Uptake, efflux, and toxicity of inorganic and methyl mercury in the endothelial cells (EA.hy926).

Cardiovascular disease (CVD) is the major cause of morbidity, mortality, and health care costs in the United States, and possibly around the world. Among the various risk factors of CVD, environmental and dietary exposures to mercury (Hg), a highly toxic metal traditionally regarded as a neurotoxin, has been recently suggested as a potential contributor towards human atherosclerotic development. In this study, we investigated the toxicity, type of cell death, dose-dependent uptake, and efflux of inorganic HgII (as HgCl2) and methylmercury or MeHg (as CH3HgCl) in EA.hy926 endothelial cells, as these two forms of Hg are often reported to be present in human blood among the general populations (~20-30% as HgII and ~70-80% as MeHg).
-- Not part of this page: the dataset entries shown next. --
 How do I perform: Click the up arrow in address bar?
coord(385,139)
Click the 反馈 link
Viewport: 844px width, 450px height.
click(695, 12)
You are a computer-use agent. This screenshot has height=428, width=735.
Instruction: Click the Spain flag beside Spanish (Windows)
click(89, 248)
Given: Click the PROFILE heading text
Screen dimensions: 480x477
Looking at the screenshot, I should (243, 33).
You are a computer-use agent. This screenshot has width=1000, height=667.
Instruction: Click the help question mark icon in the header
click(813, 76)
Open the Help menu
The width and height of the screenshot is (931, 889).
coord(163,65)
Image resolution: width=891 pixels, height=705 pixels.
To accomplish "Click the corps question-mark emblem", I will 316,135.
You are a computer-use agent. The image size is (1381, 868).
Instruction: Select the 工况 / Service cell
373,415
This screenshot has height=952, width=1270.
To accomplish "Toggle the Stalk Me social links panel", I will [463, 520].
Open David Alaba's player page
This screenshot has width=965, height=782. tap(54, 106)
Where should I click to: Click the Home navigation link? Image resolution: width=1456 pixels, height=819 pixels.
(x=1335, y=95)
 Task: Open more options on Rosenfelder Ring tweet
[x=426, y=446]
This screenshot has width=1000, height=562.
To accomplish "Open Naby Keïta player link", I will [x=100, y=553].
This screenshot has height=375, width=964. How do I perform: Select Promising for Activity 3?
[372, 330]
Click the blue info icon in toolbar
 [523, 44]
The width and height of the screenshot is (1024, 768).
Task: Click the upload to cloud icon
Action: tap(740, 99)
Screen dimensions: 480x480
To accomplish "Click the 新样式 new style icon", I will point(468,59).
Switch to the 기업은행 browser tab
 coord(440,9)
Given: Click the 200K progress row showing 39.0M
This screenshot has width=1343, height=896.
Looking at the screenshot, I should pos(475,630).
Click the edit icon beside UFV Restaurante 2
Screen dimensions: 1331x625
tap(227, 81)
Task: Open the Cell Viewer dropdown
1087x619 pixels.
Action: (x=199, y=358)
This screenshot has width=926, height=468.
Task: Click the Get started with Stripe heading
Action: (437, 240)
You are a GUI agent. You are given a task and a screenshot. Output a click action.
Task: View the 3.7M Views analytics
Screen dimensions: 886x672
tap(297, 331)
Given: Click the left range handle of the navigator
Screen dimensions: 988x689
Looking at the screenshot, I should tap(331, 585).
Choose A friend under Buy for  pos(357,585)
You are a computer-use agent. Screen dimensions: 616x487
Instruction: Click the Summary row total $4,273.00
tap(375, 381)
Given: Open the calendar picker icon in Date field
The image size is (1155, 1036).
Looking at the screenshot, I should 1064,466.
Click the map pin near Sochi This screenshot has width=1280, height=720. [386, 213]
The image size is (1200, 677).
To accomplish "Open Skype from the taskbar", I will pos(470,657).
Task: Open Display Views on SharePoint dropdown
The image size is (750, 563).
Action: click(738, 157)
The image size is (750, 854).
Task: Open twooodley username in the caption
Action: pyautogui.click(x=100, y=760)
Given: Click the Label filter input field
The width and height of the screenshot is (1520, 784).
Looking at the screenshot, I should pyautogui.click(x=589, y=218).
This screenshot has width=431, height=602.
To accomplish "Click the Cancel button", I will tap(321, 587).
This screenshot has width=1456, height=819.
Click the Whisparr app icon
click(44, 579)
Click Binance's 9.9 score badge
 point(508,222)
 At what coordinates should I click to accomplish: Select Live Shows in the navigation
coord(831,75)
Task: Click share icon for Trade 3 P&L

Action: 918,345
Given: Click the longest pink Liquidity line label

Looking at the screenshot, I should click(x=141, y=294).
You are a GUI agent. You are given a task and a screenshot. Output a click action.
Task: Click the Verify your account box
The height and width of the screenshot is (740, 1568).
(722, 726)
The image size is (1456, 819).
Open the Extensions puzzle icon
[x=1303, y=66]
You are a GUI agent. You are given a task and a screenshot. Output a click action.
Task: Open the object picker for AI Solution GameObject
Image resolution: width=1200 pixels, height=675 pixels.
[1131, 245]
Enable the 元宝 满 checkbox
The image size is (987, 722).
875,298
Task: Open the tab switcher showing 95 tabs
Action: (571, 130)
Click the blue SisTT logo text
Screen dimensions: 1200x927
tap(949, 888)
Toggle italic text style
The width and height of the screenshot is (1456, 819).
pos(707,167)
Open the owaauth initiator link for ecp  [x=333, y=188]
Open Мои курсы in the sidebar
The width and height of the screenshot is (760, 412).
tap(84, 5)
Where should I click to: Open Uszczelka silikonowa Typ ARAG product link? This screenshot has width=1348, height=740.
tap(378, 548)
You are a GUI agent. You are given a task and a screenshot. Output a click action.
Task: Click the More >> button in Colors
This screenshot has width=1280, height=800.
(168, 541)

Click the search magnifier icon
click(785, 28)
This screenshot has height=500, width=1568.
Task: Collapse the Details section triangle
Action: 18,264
Our results showed that HgII is more toxic than MeHg to the endothelial cells, owing to the higher uptake into the cytoplasm and perhaps importantly lower efflux of HgII by the cells, thus the "net" accumulation by the endothelial cells is higher for HgII than MeHg when exposed to the same Hg levels in the media. Furthermore, both HgII and MeHg were found to induce apoptotic and necrotic cell death. This study has important implications for the contributions of these two common Hg species to the development of atherosclerosis, an important process leading to CVD.